On my kind cluster, I was just mapping to a path on the host file system, and so it was very, very quick. In these cases, I need to make an API call to the Civo cloud, the volume needs to provision, it needs to be attached to the cluster, etc. So there can be a little bit more of a delay when provisioning a resource. So let's go ahead and do that. So now I'm provisioning these cloud resources. However, they do enable you to scale much more because you're no longer tied to the specific storage devices on your system.

You're provisioning and attaching as much additional storage as you want via these volumes. All right, now both of our pods have come up. They dynamically provision the underlying PVCs. Let's do the same on Google. It's going to look almost identical, but just showcasing how it would work. I'm going to delete this staple set. I'm going to go ahead and clean those up. And we can move over to the GKE cluster. We'll create our namespace. If we look at the storage classes here, there are three different storage classes provided.

The standard, which uses the Kubernetes IO Google Compute Engine Persistent Disk one, that one is included in the Kubernetes upstream. So before the CSI existed, the implementation for these lived in the Kubernetes project themselves. And then afterwards, the individual CSI storage drivers were created. And so there's three classes. This one uses the older implementation. These two use the newer implementation. As you can see, the standard read-write-once is the default. And so in my storage class name here, I'm using that standard read-write-once option. Otherwise, it should be pretty much identical to my SIVO one. Let's go ahead and deploy it.
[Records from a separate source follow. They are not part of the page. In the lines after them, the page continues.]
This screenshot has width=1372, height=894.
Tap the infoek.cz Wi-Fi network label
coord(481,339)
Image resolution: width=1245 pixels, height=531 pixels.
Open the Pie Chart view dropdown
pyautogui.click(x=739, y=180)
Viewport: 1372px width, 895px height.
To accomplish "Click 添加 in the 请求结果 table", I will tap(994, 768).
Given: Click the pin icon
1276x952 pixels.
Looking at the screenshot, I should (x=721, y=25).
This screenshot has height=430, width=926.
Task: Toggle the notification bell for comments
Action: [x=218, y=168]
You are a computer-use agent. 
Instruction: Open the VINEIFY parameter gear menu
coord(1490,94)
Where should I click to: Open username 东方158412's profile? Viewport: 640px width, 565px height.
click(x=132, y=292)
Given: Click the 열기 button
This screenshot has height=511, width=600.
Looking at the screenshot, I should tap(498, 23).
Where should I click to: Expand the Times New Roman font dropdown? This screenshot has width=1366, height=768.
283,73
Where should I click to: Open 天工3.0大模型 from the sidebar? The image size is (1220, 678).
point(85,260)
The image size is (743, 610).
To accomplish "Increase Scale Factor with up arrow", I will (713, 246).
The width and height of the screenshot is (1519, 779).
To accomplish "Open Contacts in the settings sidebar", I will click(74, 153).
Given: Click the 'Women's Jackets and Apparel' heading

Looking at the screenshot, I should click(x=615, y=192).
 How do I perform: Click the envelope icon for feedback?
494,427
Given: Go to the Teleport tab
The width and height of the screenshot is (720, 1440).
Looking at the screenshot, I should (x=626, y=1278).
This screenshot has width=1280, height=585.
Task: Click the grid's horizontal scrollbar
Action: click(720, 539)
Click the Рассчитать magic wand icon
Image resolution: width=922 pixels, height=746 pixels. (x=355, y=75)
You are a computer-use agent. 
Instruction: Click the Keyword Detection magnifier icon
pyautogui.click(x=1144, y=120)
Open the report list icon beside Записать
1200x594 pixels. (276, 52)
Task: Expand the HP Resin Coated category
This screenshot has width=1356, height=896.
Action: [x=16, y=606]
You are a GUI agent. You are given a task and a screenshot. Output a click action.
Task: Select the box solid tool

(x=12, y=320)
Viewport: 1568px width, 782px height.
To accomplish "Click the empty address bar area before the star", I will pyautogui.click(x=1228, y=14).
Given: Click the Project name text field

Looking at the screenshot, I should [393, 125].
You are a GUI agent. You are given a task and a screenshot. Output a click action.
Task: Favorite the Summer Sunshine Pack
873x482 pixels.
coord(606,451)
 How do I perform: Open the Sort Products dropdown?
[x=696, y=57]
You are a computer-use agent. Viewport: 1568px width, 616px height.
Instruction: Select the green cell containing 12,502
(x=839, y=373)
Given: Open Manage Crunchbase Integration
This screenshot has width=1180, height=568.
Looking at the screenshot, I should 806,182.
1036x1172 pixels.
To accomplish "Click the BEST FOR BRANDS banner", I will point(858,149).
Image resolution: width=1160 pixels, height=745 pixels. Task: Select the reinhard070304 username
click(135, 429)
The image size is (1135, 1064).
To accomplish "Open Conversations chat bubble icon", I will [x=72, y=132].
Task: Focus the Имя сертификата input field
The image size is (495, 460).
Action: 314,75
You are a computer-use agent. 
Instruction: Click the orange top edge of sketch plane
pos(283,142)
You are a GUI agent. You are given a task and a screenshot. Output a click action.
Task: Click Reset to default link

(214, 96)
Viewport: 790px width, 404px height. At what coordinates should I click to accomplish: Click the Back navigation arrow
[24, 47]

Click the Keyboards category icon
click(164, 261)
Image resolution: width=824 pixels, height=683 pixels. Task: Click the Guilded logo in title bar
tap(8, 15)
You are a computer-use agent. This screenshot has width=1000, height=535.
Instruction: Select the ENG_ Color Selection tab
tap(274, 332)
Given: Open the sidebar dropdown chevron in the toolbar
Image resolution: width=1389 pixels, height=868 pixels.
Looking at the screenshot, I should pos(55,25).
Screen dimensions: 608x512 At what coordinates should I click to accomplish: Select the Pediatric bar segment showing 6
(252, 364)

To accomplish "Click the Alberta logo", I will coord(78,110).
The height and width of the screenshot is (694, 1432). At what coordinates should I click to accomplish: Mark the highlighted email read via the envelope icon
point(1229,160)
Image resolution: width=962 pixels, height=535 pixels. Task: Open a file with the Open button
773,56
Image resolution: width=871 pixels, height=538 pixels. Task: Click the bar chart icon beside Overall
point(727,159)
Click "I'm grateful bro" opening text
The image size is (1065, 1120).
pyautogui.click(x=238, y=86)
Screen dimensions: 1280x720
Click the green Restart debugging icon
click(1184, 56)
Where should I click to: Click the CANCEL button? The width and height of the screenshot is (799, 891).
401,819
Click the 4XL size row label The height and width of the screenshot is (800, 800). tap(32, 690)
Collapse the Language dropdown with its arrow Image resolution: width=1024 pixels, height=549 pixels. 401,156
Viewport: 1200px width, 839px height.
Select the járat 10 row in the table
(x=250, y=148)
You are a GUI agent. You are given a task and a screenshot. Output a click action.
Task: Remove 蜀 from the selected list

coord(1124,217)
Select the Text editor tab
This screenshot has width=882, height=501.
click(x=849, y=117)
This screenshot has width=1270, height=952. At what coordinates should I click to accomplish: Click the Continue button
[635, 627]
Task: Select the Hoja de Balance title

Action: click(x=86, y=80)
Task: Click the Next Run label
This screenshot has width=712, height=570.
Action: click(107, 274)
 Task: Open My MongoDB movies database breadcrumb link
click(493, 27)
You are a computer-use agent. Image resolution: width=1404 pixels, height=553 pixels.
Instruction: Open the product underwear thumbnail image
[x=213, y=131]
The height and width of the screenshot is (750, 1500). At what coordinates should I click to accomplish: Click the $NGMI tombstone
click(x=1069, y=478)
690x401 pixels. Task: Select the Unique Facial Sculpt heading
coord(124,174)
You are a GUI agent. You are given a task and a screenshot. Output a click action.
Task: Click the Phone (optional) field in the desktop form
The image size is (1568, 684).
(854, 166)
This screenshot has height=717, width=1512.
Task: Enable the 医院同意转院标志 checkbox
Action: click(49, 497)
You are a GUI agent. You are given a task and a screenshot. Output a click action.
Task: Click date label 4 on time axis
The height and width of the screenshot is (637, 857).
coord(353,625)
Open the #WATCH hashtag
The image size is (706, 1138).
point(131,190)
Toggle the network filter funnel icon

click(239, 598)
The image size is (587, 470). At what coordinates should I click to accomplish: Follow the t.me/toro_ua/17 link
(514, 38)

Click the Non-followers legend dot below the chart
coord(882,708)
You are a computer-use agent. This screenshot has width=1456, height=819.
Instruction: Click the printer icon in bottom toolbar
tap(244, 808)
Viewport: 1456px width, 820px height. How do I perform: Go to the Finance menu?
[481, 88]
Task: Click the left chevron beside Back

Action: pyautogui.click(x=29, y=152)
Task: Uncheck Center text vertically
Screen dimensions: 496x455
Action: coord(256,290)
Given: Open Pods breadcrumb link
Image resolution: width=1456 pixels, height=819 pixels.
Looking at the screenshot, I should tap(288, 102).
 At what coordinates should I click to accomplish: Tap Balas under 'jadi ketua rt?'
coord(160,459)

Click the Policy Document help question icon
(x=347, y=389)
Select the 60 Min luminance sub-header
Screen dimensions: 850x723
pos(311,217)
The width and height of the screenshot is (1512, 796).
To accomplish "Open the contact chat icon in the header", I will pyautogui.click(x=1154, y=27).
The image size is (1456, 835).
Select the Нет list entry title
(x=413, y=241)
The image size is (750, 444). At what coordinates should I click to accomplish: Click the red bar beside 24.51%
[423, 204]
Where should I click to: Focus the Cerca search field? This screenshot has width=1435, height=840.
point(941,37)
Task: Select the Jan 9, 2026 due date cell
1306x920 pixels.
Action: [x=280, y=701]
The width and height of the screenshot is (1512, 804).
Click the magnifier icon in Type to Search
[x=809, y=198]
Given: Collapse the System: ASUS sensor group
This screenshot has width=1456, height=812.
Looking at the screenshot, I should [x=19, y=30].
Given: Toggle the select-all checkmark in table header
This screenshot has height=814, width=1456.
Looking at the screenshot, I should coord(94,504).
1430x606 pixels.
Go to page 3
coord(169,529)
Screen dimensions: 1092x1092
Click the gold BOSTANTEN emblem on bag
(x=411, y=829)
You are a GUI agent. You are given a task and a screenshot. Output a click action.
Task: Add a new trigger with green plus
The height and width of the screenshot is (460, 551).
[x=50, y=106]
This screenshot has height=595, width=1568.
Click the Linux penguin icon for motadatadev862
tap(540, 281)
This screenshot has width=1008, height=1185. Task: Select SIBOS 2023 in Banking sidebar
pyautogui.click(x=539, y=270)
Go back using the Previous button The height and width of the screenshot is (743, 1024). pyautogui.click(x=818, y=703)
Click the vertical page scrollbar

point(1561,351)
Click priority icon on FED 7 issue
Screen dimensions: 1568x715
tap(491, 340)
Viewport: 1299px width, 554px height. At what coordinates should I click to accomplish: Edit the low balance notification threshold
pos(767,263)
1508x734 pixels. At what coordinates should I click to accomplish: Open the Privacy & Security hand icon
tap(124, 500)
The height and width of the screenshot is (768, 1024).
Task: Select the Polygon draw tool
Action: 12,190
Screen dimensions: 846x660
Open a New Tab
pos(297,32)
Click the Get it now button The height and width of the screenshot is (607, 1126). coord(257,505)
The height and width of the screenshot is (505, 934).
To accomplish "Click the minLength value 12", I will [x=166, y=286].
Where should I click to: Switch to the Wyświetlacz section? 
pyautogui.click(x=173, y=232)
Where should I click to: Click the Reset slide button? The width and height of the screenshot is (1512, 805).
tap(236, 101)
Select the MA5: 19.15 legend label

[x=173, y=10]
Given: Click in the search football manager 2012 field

Okay, as you can see, the first pod is already up. So the volume creation on GKE was quite fast. It's creating that second one now. And if we navigate to the cloud console, and go to Compute Engine, here are the two nodes in our cluster. If we go to disks, these two are the disks attached to my two nodes, and these two are the disks that I just provisioned for my StatefulSet. Awesome. Let me go ahead and delete my StatefulSet. Those are now gone. There is a configuration on the persistent volume claim itself that defines what the behavior is when the underlying resource consuming it is deleted. Historically, this would just remain. Now you can specify both when deleted and when scaled, what will happen. And so the when scaled makes sense in the case where you have a StatefulSet, which may be scaled up or down.

Let's say you had five replicas, you scale to four, what should happen to that fifth persistent volume claim? And then the when deleted is if you delete the StatefulSet entirely. In this case, the default behavior is to retain. If you wanted them to be cleaned up automatically, you could specify it as delete. As you can see, I did not include this in my specification here. And so it defaulted to retain, and it stayed in place. So the reclaim policy on the PVC specifies what happens when we delete that PVC, should the underlying persistent volume and therefore the disk in the cloud provider remain, or should it be deleted as well? Whereas the persistent volume claim retention policy specifies what should happen when the consumer is scaled or deleted. Let me go ahead and delete these two PVCs to delete the underlying volumes.

Hopefully that gives you a sense of how to work with persistent volumes in the various different configurations and how you would use them to store and persist your data outside the lifecycle of any particular pod. As you host Stateful Applications on Kubernetes, understanding these behaviors is going to be very important to ensure that your data are safe.